__EXERCISE INSTRUCTIONS__:
• a. Answer these questions about the article below on working for a paycheck or a purpose, one answer per line:
(i) What trend does the article call disturbing?
(ii) Which two factors does it call definitely important in a career choice but not the most important ones?
(iii) What limitations on choosing a living does it list?
• b. According to the article below on working for a paycheck or a purpose, why should a person put a lot of thought into a career? Answer in one to three sentences.

DOCUMENT EXTRACT Start Marker

Are Your Working for a Paycheck or a Purpose?

by Jessica Sommerfield · 0 comments

It seems like there is increasing pressure, in the present economy, to do whatever it takes to secure a good income.  I’m not talking about the need to be willing to take whatever work you can find until the job you want opens up; that’s just survival. After all, everyone needs to be able to pay the bills. No, the disturbing trend is that more and more individuals are pursuing training and even going into debt for education that will qualify them for high-paying jobs they don’t really enjoy.

Your career is one of the choices you make that affects every aspect of your life, so it’s important to put a lot of thought into it. If you surf the Web, there is plenty of information about what are considered the top-paying jobs, and which career fields are growing. Although salary and job stability are definitely important factors when making a career choice, they are not the most important ones. Have you ever asked yourself whether you actually like your job? Does it provide you with a sense of fulfillment? There are, admittedly, situations and circumstances that may limit what you can choose to do for a living: a lack of education or training, a family to support on one income, obligations that prevent you from attending college, a disability, or your location, to name a few.  But what if you had no such limitations? What job would you choose?

DOCUMENT EXTRACT End Marker
GIVEN MATERIAL Start Marker

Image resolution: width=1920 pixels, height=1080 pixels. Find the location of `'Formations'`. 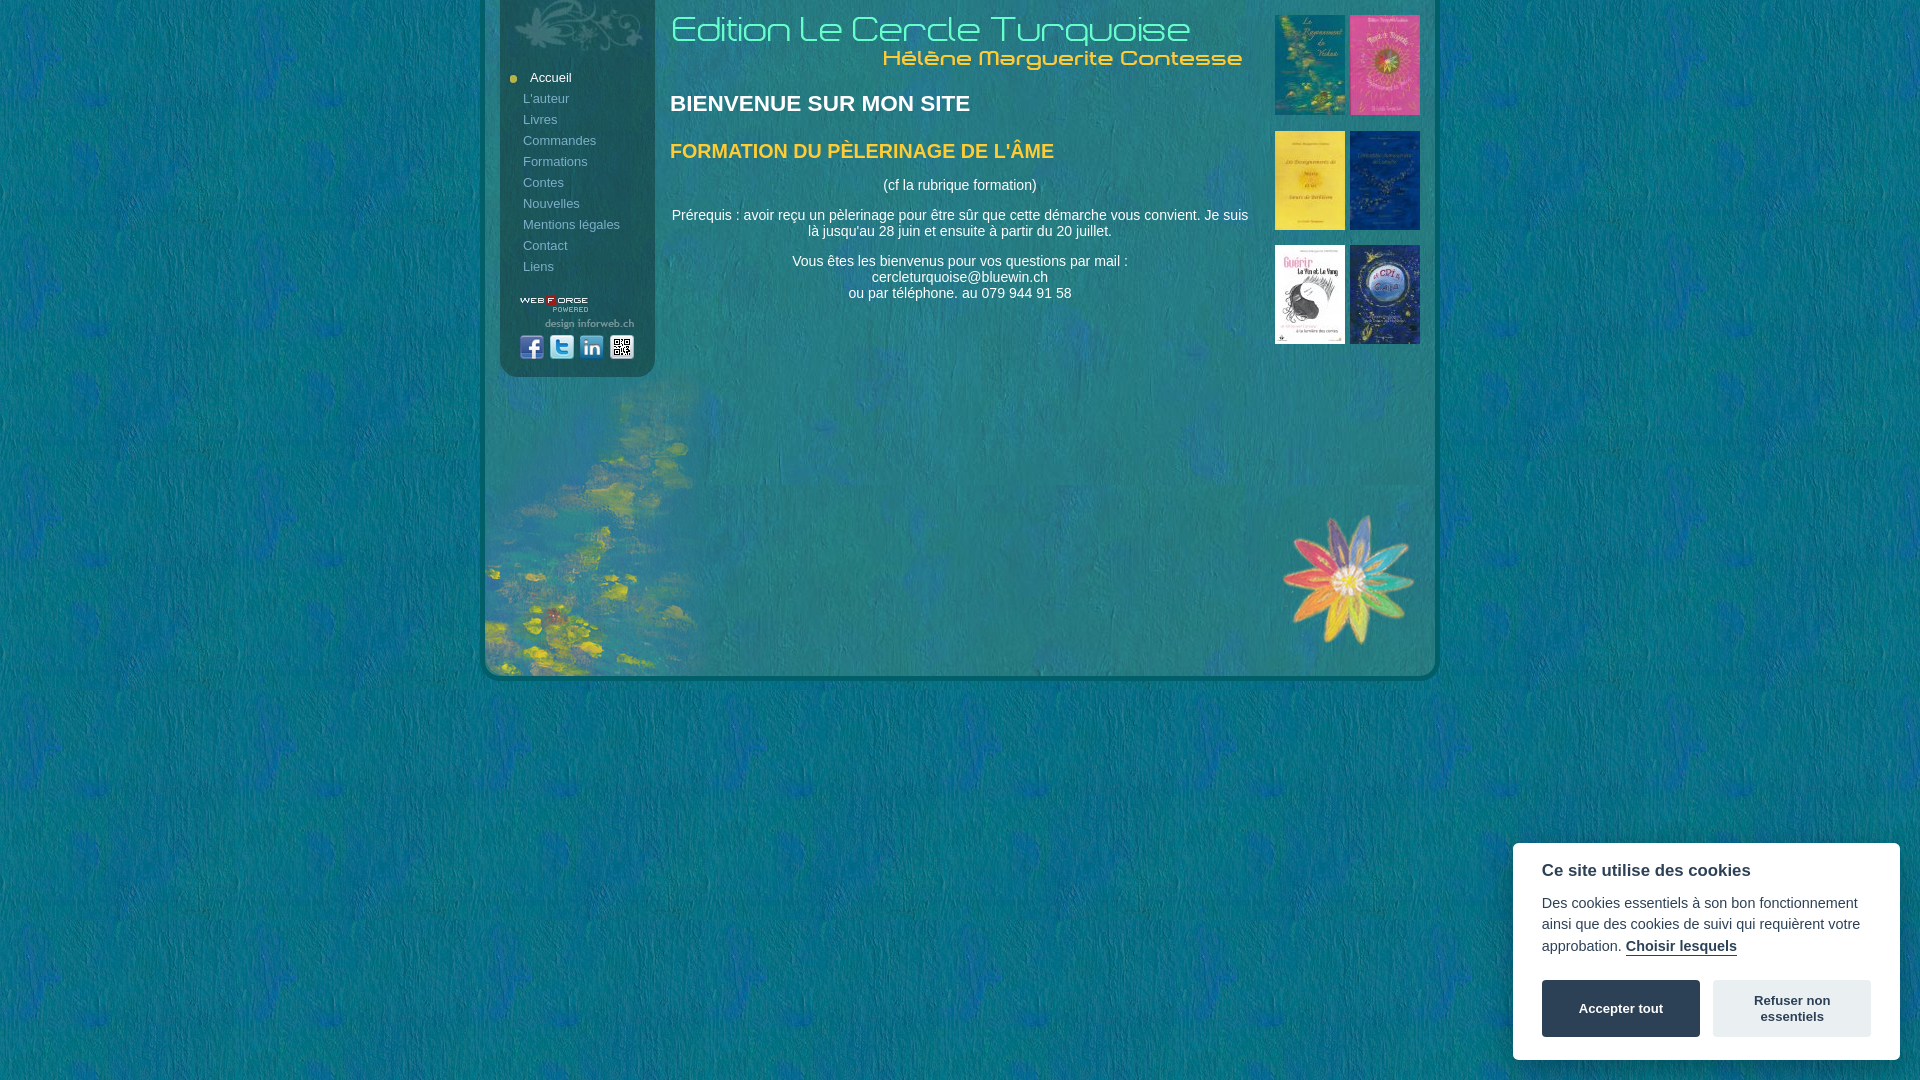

GIVEN MATERIAL End Marker

__ANSWERS__:
• a.
(i) More and more individuals are pursuing training, and even going into debt for education, to qualify for high-paying jobs they don't really enjoy.
(ii) Salary and job stability.
(iii) A lack of education or training, a family to support on one income, obligations that prevent attending college, a disability, and location.

• b. A career is one of the choices a person makes that affects every aspect of life. For that reason, the article says it is important to put a lot of thought into it.